All right then. I don’t like this way of doing things. Talking out here in the open about what ought to be kept back secret behind closed doors. This isn’t good. I don’t like it.
She never met the principal again. She did not even have a final talk or a final hour with him in a café or a last night in a rented bed in a hotel room. She only ever saw him once again, and that was from a distance at a meeting when he crossed in a hallway fifty feet away, wearing a suit and tie. Then in the summer she heard that he and his wife and children had moved to Utah.

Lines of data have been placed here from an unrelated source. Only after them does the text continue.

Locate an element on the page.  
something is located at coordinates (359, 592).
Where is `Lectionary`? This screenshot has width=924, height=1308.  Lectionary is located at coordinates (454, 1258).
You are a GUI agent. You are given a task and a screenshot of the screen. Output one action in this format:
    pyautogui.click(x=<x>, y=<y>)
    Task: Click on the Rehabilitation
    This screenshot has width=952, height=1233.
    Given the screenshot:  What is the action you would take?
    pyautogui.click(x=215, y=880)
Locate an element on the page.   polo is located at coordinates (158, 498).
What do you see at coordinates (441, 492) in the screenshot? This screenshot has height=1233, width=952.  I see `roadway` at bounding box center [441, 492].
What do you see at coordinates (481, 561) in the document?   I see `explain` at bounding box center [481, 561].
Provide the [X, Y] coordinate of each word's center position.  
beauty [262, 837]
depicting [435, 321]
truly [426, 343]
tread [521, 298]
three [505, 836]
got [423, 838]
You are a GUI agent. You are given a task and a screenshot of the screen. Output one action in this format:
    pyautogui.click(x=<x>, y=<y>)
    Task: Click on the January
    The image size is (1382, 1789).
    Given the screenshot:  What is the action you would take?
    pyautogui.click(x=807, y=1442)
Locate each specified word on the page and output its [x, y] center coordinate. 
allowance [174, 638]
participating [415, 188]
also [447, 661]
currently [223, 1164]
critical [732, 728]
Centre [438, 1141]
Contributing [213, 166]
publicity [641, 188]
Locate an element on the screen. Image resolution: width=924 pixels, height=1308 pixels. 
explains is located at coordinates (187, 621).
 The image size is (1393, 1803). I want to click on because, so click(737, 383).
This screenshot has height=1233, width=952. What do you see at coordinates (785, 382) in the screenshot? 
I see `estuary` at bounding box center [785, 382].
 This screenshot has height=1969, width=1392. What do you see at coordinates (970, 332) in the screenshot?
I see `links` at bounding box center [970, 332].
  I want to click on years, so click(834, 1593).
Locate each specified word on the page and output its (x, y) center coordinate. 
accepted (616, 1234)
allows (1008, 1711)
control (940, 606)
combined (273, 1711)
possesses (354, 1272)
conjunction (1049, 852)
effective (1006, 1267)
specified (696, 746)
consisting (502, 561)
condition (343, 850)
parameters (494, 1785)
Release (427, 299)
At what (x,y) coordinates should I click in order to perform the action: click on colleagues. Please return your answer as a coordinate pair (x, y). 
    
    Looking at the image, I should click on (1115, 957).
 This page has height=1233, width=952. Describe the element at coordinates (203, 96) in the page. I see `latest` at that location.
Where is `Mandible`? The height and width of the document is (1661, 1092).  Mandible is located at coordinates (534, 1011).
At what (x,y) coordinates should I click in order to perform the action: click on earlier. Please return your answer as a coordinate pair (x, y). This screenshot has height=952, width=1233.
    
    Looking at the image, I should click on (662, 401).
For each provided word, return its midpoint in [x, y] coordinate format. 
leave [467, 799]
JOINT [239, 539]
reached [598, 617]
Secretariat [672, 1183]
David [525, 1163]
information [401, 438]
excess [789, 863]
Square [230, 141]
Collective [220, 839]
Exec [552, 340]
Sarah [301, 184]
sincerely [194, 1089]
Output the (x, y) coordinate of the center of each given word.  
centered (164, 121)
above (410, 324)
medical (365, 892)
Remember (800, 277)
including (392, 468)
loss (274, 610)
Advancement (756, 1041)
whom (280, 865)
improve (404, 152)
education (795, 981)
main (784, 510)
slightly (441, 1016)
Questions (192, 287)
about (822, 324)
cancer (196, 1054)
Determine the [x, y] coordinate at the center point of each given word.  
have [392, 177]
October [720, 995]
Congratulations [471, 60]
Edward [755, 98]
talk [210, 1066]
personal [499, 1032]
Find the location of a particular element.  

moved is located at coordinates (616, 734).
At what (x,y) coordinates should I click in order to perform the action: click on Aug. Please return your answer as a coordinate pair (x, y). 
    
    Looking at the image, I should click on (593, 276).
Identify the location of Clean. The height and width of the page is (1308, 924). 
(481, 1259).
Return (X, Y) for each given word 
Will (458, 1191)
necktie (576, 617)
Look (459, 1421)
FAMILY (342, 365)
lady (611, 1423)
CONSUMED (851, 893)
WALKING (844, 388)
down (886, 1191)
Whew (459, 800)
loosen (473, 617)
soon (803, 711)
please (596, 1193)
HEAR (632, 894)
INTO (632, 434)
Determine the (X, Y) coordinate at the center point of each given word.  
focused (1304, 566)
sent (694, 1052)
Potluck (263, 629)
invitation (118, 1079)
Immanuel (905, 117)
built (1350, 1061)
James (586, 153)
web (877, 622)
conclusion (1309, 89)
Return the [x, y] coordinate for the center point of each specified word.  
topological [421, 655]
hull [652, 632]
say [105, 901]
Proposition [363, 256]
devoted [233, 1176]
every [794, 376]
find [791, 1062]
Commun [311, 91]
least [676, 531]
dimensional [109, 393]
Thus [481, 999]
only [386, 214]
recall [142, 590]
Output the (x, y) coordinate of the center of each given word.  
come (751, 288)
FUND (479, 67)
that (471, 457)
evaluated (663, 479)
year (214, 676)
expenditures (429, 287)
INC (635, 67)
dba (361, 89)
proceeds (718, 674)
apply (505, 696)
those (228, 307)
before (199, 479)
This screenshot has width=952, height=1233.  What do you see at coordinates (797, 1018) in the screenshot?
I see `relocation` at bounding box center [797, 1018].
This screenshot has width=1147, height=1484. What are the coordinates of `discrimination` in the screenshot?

She phoned three times during those months, but he couldn’t or wouldn’t take her calls. She wrote him a letter but she never knew if he received it, or if he simply refused to answer. She decided finally that he was a kind of coward for that. That was the word that came to her mind. She herself stayed and taught for years in the same little town. She believed she had to do that. It took a kind of courage. She was marked and known. It was how you paid for love. But over time that was lost too. She became part of the history of the town, like wallpaper in the old houses — the aging lonely isolated woman, the unmarried schoolteacher living out her days among other people’s children, a woman who’d had a brief moment of excitement and romance a long time ago and afterward had retreated and lived quietly and made no more disturbance.
The principal only ever came to visit her in dreams that were never satisfactory and from which she woke in tears, with an ache that wouldn’t be healed or soothed.
She had a picture of him that she had taken herself. And one of them together in the hotel lobby that the desk clerk in Denver had taken that first winter. A black-and-white picture which didn’t show how red their cheeks were, coming in off the cold street, before they rode the elevator up to the room to undress and lie down in bed together.